Goodluck Jonathan, Enough By Kennedy Emetulu

Okay, I strongly supported President Goodluck Jonathan in the last election, even though I’m not a PDP member, and I have condemned and continue to condemn the present attempt to vilify him or make him a scapegoat for the supposed failure of his administration. I do admit he has a lot to be blamed for, but I just don’t think the present occupiers of Aso Rock should use him as an excuse for their own scandalous failures still dangerously unfolding. I believe Jonathan, like other previous heads of state and presidents, has done his bit while in office and must be allowed to go anywhere he wants freely and contributes to national development and discourse as he deems fit.
I have watched him traverse the world since he left office, and I was convinced that he was doing this to garner support for his newly-established Goodluck Jonathan Foundation. I have also accepted the fact that he was being welcomed, hosted and given all manner of awards here and there abroad as a natural result of the commendable thing he did by handing over power the manner he did after the election of last year. Now, here is my problem: How long is he going to be globetrotting for? How can he be globetrotting now even more than he did while in office? What exactly is the purpose of all this? Apart from the work he did on behalf of the Commonwealth in Tanzania, I haven’t seen much of a benefit Goodluck Jonathan has brought to Nigeria or Africa with all these travels all over meeting with nondescript people here and there.
When I saw him return to Nigeria recently after the falsehood that he was seeking exile abroad, I was happy. But just as we were welcoming him home, he was out again and now is in London! I have just read the speech he delivered there, and I’m wondering what that is all about.
Who doubted his Nigerianness? Of what value is that Bloomberg appearance or that speech? Of what value is a speech that’s just a list of what he achieved while in government? How is that useful for where we are now as a nation?
Here is what I think: Jonathan is still a prisoner to some of those who advised him wrongly while he was President, people who couldn’t sell his achievements properly to the Nigerian people, people who sat there complacently and watched the APC take power without providing Nigerians a better alternative in terms of ideas of government. These are people who allowed the opposition then to define Jonathan so badly that such a negative definition was enough to turn the election against him. These people are at it again. They are telling Jonathan that running around the world like some quixotic statesman is the way to go! No, it’s not! Enough of this crap!

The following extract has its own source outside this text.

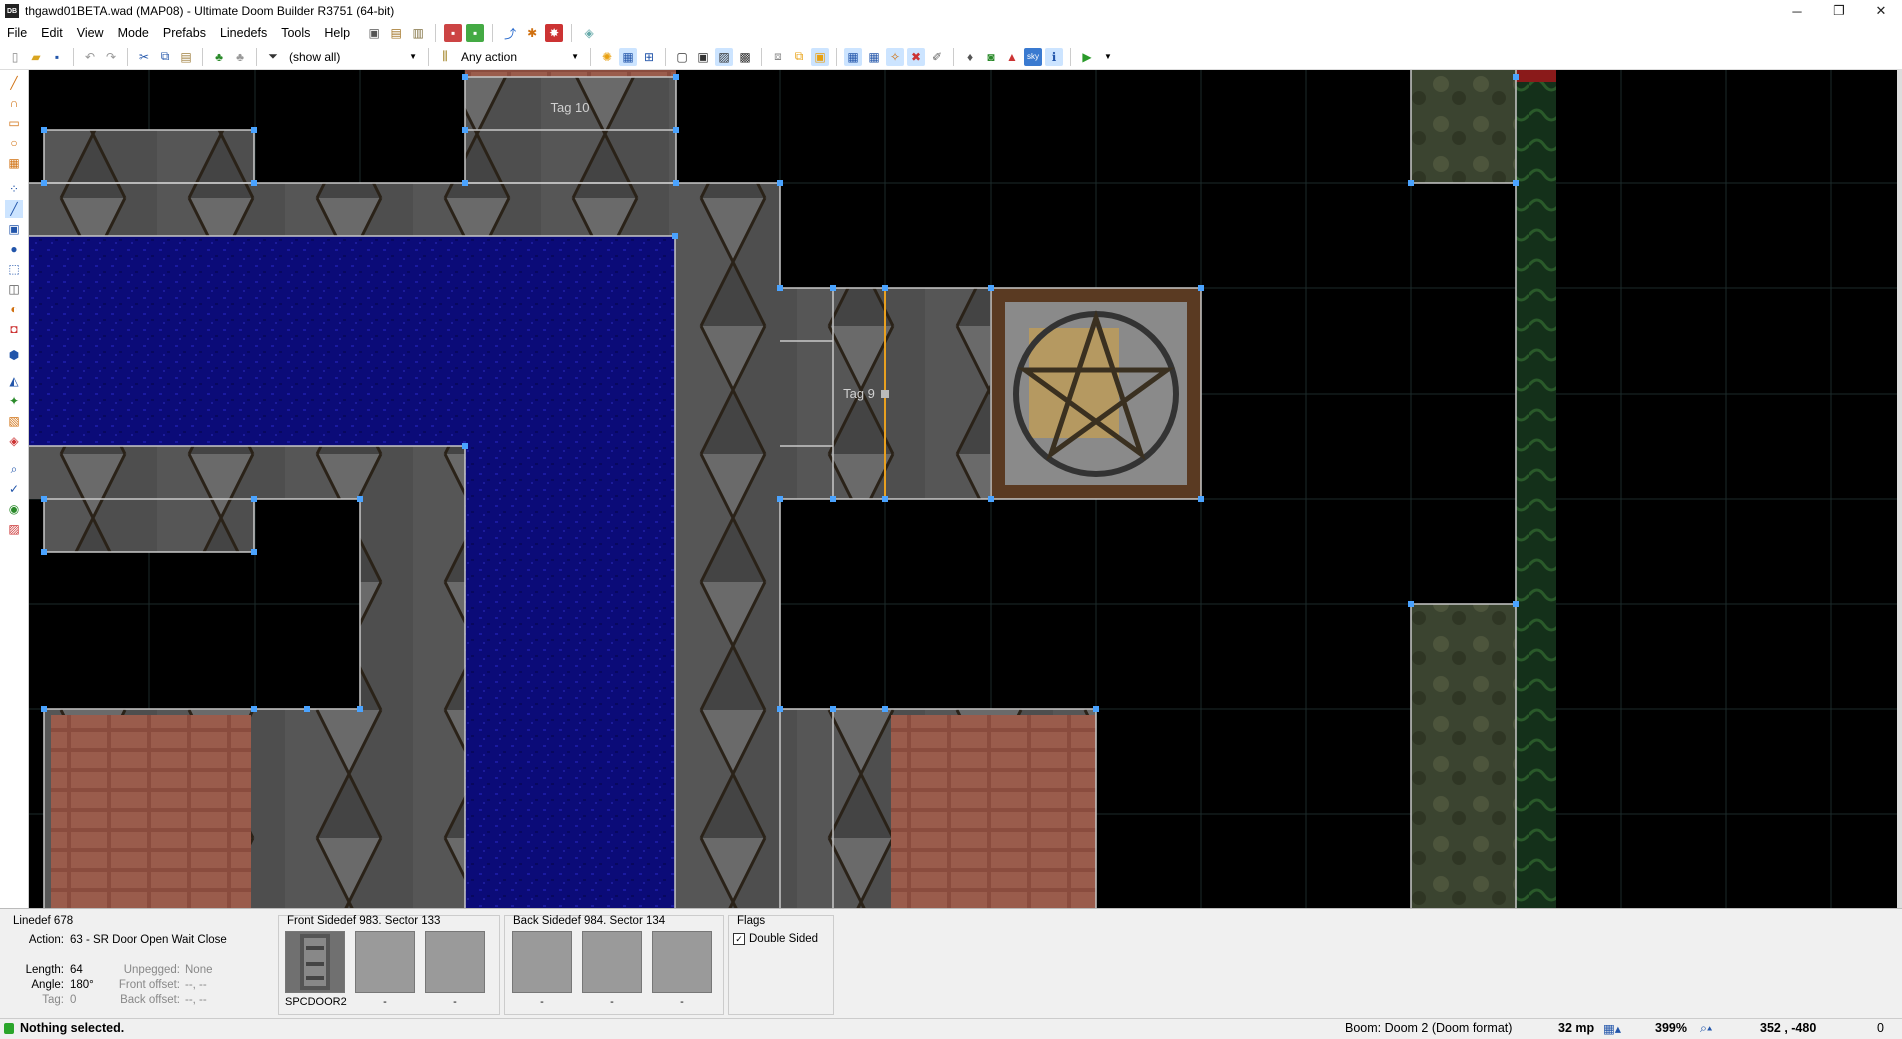 This screenshot has width=1902, height=1039. What do you see at coordinates (219, 57) in the screenshot?
I see `insert-prefab-icon: ♣` at bounding box center [219, 57].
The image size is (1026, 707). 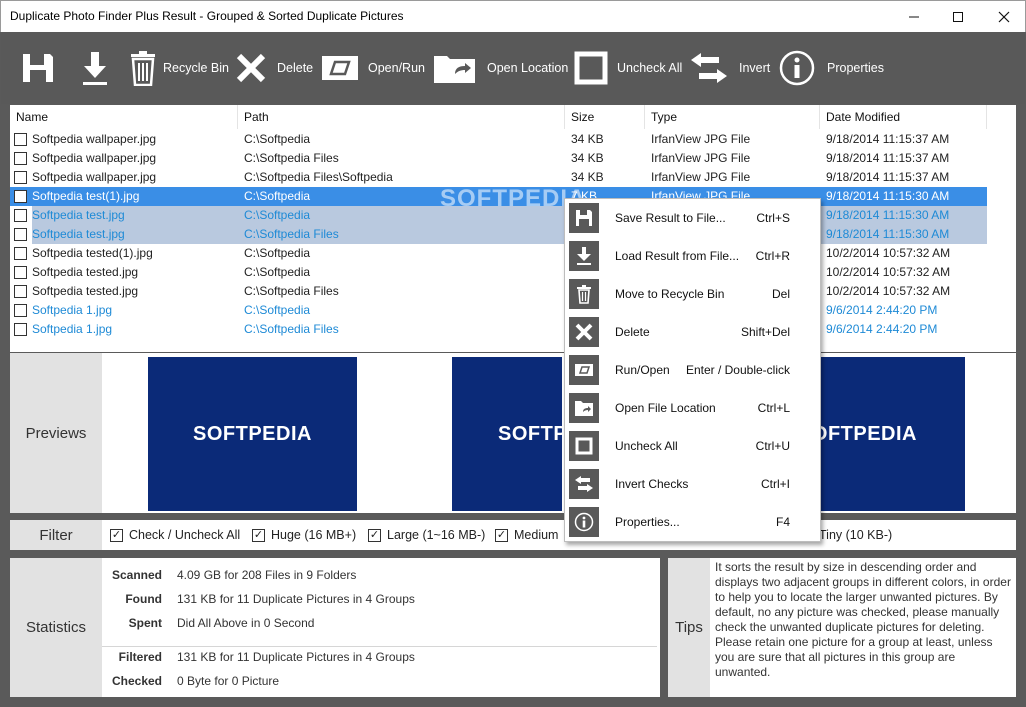 I want to click on cell-name: Softpedia test.jpg, so click(x=78, y=234).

Jonathan should return to Nigeria and join hands with the President Muhammadu Buhari government, the Nigerian civil society, and fellow citizens to save us from where we are now. Everyone knows Nigeria is in dire straits right now, and he and his administration contributed to that state as much as bad policies from the present government too. His Goodluck Jonathan Foundation will not get the legitimacy it needs from outside. It is the people of Nigeria he is working for, not foreign media consultants, events organisers or PR gurus. He should come down home to Otuoke, Yenagoa, Port Harcourt, Abuja or Lagos and Nigerians at home will always find him something to do to keep him busy! Jonathan should know that apart from President Muhammadu Buhari, he is the singular most important factor in Nigerian politics right now. Of course, I’m aware that President Buhari consulted with him on his brief return recently, but that is not enough. He needs to sit down in Nigeria and help fashion out solutions to many of the problems we have on the ground. For instance, the Niger Delta is today back under the grip of militancy. He was a principal figure in ending it the first time as part of the Yar’Adua government. He should once again deploy that skill now and make himself a bridge between the government and the militants. I know the problem of the Niger Delta and its relationship with political leaders at the top from elsewhere, I know the age-old story of injustice, environmental despoliation, inequity and all that; but Jonathan was there for five years and couldn’t change much. Nonetheless, there must be something he knows and that he has learnt in that period that will be useful for Nigeria now. Let him begin to work with those he can work with to make sure the tension there is de-escalated. He can’t credibly do that from London. He has to be on the ground.
Of course, I know some supposed Jonathan supporters will attack me for this, but I really don’t care. They cannot be bigger supporters of Jonathan than me. But I do not only support him; I wish him well, and it’s only someone that wishes you well that will tell you the truth, especially the truth you do not want to hear. Jonathan is still relatively a young man and has a lot to contribute to Nigeria and Africa. As president and national leader, he has garnered a lot of goodwill and a lot of enemies as well. The enemies, he cannot do much about, but the goodwill he can fritter away on these meaningless junkets. He should be in Nigeria consulting with young people and our future leaders and help fashion a future that is worthwhile for them. We know Nigeria is a leadership graveyard, but all past and present leaders cannot just go about acting like bums and expect us to be happy. For our sake, Jonathan has to be different. Enough of the wakabout!